## Goal of the exercise
Turn the following lines into a numbered list, leaving out any blank lines.

--- Dataset records Enclosed Below ---

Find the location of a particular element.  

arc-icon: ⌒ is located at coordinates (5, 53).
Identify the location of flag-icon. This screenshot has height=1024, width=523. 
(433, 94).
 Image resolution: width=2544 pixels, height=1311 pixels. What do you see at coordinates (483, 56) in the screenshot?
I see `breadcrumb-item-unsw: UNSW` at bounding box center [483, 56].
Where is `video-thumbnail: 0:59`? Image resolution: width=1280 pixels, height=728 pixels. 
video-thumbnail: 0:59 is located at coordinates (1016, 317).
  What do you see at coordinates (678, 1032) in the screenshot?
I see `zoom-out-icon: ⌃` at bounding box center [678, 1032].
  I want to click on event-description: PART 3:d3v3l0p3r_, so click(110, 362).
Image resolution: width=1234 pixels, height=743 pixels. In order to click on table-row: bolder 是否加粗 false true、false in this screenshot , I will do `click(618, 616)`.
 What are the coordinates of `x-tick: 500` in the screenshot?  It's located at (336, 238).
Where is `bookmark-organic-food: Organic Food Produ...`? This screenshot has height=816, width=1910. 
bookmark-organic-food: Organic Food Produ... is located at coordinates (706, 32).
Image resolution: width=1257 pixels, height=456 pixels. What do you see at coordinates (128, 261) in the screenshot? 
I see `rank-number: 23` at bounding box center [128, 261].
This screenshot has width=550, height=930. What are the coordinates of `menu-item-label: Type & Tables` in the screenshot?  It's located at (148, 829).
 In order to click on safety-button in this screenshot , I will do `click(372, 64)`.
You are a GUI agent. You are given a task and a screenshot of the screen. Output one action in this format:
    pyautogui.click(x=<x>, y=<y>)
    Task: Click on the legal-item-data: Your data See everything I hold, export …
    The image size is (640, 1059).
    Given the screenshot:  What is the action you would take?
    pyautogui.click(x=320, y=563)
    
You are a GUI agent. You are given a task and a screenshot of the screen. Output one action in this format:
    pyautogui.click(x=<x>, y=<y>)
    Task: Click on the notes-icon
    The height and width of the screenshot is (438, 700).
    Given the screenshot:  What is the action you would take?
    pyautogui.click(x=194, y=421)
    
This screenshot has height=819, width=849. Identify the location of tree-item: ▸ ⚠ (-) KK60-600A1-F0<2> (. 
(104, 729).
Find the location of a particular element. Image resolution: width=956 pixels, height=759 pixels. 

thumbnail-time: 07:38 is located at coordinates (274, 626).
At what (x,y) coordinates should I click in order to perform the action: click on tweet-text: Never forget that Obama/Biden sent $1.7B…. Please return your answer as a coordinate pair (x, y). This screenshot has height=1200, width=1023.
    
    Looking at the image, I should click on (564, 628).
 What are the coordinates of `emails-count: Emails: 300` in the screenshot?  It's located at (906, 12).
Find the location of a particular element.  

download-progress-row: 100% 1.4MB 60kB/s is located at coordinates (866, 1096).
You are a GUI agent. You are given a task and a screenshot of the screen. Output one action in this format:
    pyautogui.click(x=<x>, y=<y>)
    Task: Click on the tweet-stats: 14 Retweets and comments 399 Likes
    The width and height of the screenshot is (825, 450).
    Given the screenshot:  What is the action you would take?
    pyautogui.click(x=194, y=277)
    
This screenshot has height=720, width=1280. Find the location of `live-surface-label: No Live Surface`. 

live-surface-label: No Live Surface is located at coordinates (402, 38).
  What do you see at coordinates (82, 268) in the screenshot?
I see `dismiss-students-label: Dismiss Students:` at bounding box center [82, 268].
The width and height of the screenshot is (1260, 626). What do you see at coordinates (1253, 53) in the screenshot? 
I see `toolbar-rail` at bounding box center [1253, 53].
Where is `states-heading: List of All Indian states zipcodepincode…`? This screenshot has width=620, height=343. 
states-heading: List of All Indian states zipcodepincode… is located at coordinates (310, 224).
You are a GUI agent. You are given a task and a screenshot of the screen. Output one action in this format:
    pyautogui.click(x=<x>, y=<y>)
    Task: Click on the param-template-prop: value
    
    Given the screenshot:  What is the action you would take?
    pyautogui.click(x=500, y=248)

--- End of Enclosed Dataset records ---

## Result for this task
1. Find the location of a particular element.  
2. arc-icon: ⌒ is located at coordinates (5, 53).
3. Identify the location of flag-icon. This screenshot has height=1024, width=523. 
4. (433, 94).
5.  Image resolution: width=2544 pixels, height=1311 pixels. What do you see at coordinates (483, 56) in the screenshot?
6. I see `breadcrumb-item-unsw: UNSW` at bounding box center [483, 56].
7. Where is `video-thumbnail: 0:59`? Image resolution: width=1280 pixels, height=728 pixels. 
8. video-thumbnail: 0:59 is located at coordinates (1016, 317).
9.   What do you see at coordinates (678, 1032) in the screenshot?
10. I see `zoom-out-icon: ⌃` at bounding box center [678, 1032].
11.   I want to click on event-description: PART 3:d3v3l0p3r_, so click(110, 362).
12. Image resolution: width=1234 pixels, height=743 pixels. In order to click on table-row: bolder 是否加粗 false true、false in this screenshot , I will do `click(618, 616)`.
13.  What are the coordinates of `x-tick: 500` in the screenshot?  It's located at (336, 238).
14. Where is `bookmark-organic-food: Organic Food Produ...`? This screenshot has height=816, width=1910. 
15. bookmark-organic-food: Organic Food Produ... is located at coordinates (706, 32).
16. Image resolution: width=1257 pixels, height=456 pixels. What do you see at coordinates (128, 261) in the screenshot? 
17. I see `rank-number: 23` at bounding box center [128, 261].
18. This screenshot has width=550, height=930. What are the coordinates of `menu-item-label: Type & Tables` in the screenshot?  It's located at (148, 829).
19.  In order to click on safety-button in this screenshot , I will do `click(372, 64)`.
20. You are a GUI agent. You are given a task and a screenshot of the screen. Output one action in this format:
21.     pyautogui.click(x=<x>, y=<y>)
22.     Task: Click on the legal-item-data: Your data See everything I hold, export …
23.     The image size is (640, 1059).
24.     Given the screenshot:  What is the action you would take?
25.     pyautogui.click(x=320, y=563)
26. You are a GUI agent. You are given a task and a screenshot of the screen. Output one action in this format:
27.     pyautogui.click(x=<x>, y=<y>)
28.     Task: Click on the notes-icon
29.     The height and width of the screenshot is (438, 700).
30.     Given the screenshot:  What is the action you would take?
31.     pyautogui.click(x=194, y=421)
32. This screenshot has height=819, width=849. Identify the location of tree-item: ▸ ⚠ (-) KK60-600A1-F0<2> (. 
33. (104, 729).
34. Find the location of a particular element. Image resolution: width=956 pixels, height=759 pixels. 
35. thumbnail-time: 07:38 is located at coordinates (274, 626).
36. At what (x,y) coordinates should I click in order to perform the action: click on tweet-text: Never forget that Obama/Biden sent $1.7B…. Please return your answer as a coordinate pair (x, y). This screenshot has height=1200, width=1023.
37.     Looking at the image, I should click on (564, 628).
38.  What are the coordinates of `emails-count: Emails: 300` in the screenshot?  It's located at (906, 12).
39. Find the location of a particular element.  
40. download-progress-row: 100% 1.4MB 60kB/s is located at coordinates (866, 1096).
41. You are a GUI agent. You are given a task and a screenshot of the screen. Output one action in this format:
42.     pyautogui.click(x=<x>, y=<y>)
43.     Task: Click on the tweet-stats: 14 Retweets and comments 399 Likes
44.     The width and height of the screenshot is (825, 450).
45.     Given the screenshot:  What is the action you would take?
46.     pyautogui.click(x=194, y=277)
47. This screenshot has height=720, width=1280. Find the location of `live-surface-label: No Live Surface`. 
48. live-surface-label: No Live Surface is located at coordinates (402, 38).
49.   What do you see at coordinates (82, 268) in the screenshot?
50. I see `dismiss-students-label: Dismiss Students:` at bounding box center [82, 268].
51. The width and height of the screenshot is (1260, 626). What do you see at coordinates (1253, 53) in the screenshot? 
52. I see `toolbar-rail` at bounding box center [1253, 53].
53. Where is `states-heading: List of All Indian states zipcodepincode…`? This screenshot has width=620, height=343. 
54. states-heading: List of All Indian states zipcodepincode… is located at coordinates (310, 224).
55. You are a GUI agent. You are given a task and a screenshot of the screen. Output one action in this format:
56.     pyautogui.click(x=<x>, y=<y>)
57.     Task: Click on the param-template-prop: value
58.     Given the screenshot:  What is the action you would take?
59.     pyautogui.click(x=500, y=248)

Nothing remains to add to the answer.